前回にもあげた「水神社」(すい)。案内板ももう一度。
この案内板でまず気になるのは道祖神社所在地の「高浜町四〇三番地」。現在の番地ではなく、ネットのマップで検索しても出てこない。おそらく昔の地名番地なのだろう。
さらに気になるのは、水神社の祭神「はにやすひこおおかみ」「みずはのめおおかみ」に並んで、高島伊太郎命という名前が挙げられていること。実在したであろう個人名が古代の神名とともに掲げられているのはどうしてかという疑問がわく。しかも明治十二年に遷座とある。なぜこうなったのかは、近くに茨木みのり幼稚園というのがあって(1キロほど離れているが)、そこのホーム・ページにだいたいのことはわかる。もとは『わがまち茨木 人物編』茨木市教育委員会、昭和60年3月、85~86ぺージの「高島伊太郎」の項目を参考にしてほぼそのまま書いてあるので高島伊太郎という人がどのような人物だったかはわかる。執筆は、(故人)岩城光之助筆、協力高島信義、『浪速文叢』第3号より転載、とある。簡略に事蹟のみピックアップして記しておく。
水神社。明治12年建立。地区は茨木川安威川の下流にあり、両川の排水路の神崎川の増水で周辺の田畑に雨水が停滞、全面湖水の如し。地区区長の高島伊太郎は府に改修を要請。明治11年改修始まる。政府・地方とも、公費なく高島は私田50町歩余、刀剣、鎧、兜、家宝を売り費用に充てた。
明治12年感謝の結晶として社殿をたて高島を祀った。
と、このような内容が記されている。
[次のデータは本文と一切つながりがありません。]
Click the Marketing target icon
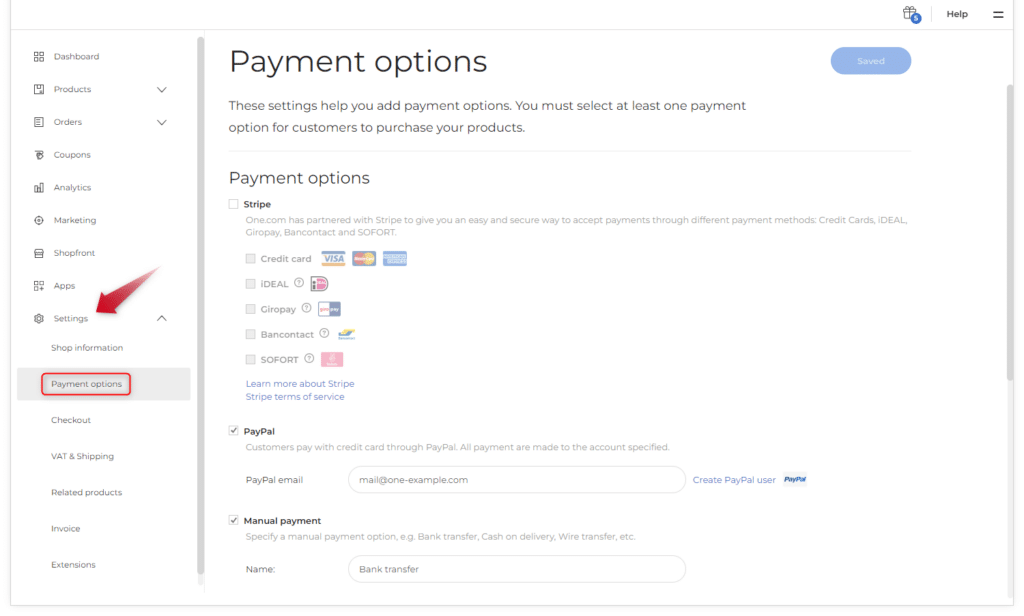Image resolution: width=1024 pixels, height=616 pixels. pyautogui.click(x=39, y=220)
当の高島伊太郎の写真も掲載してある。たいへん意志の強そうな風貌の写真である。
もうひとつ、高島好隆『私本 いばらき風土記』1987年、「いばらき地名を守る会」茨木支部発行という本があり、水神社の地番の事情も書いてある。これも要点のみを記すと以下のとおり。
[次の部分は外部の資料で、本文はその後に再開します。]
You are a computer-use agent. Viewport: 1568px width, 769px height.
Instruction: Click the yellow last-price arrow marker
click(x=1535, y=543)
河川改修の竣工式に、「はにやすひこ」、「みずはのめ」神を祀った。神官を多数招いて式を行った。花火も上げた。(竣工年の記載は? 誤植か)
浜村では、12年この水神を勧請した。道祖神に並べた。すぐあとに伊太郎は死去、合祀しようとしたが政府に遷座を命じられ403番地宅地73坪拙家の私有地という屋敷神のかたちをとった。「水神社」の額は知事渡辺昇の揮毫。
当時の知事は高島伊太郎と昵懇だったとのこと。
政府から合祀はならぬとされ、屋敷神のかたちで祀ったとある。どうりで地番が合わないはずだ。またなんで並んでいるのか、高島伊太郎という個人名が古代の神名と並んでいるのはなぜか、ということもだいたいわかる。普通は顕彰碑というところだが、湖水のようにもなる地域の排水の為の改修を私財をなげうって実行し、神のように思われたのであろう。
上に「高島信義」という名があがっているが、伊太郎の子孫。高島信義氏の名前は、茨木文化財資料館の裏手にある土蔵がもと高島家の土蔵であり、市に寄付され、保存されているので外観を見ることができる。
水神社と併せてこの高島家土蔵を見ると、さらにこの地域のことがわかるような気がする。